In the chlor-alkali process, the mass of NaCl(s) required to produce 0.793 kg of chlorine gas is _____ kg.
The process reaction is:
2 NaCl + 2 H2O -> 2NaOH + H2 + Cl2
Convert 793 g of Cl2 to moles. It is about 11.17 moles.
You will need twice as many moles of NaCl. Convert that number to mass of NaCl, in the usual manner.
http://en.wikipedia.org/wiki/Chloralkali_process
To find the mass of NaCl(s) required to produce chlorine gas in the chlor-alkali process, we need to determine the stoichiometry of the reaction between NaCl and chlorine gas. Let's write the balanced chemical equation for this process:
2 NaCl(s) + 2 H2O(l) → Cl2(g) + H2(g) + 2 NaOH(aq)
From the balanced equation, we can see that 2 moles of NaCl react to produce 1 mole of Cl2 gas.
Now, we need to convert the given mass of chlorine gas (0.793 kg) to moles using its molar mass.

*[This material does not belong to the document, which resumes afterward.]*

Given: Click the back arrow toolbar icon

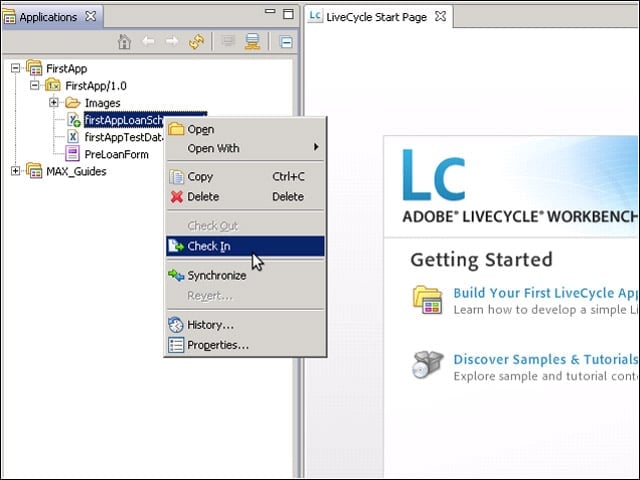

The molar mass of chlorine gas (Cl2) is approximately 70.906 g/mol.
0.793 kg Cl2 × (1000 g / 1 kg) × (1 mol Cl2 / 70.906 g) = 11.18 mol Cl2
Since the stoichiometry of the reaction is 2 moles of NaCl to 1 mole of Cl2 gas, we can conclude that:
11.18 mol Cl2 × (2 mol NaCl / 1 mol Cl2) = 22.36 mol NaCl
Finally, we convert the moles of NaCl to grams by multiplying by its molar mass. The molar mass of NaCl is approximately 58.44 g/mol.
22.36 mol NaCl × 58.44 g/mol = 1306 g
Therefore, the mass of NaCl(s) required to produce 0.793 kg of chlorine gas is approximately 1306 grams.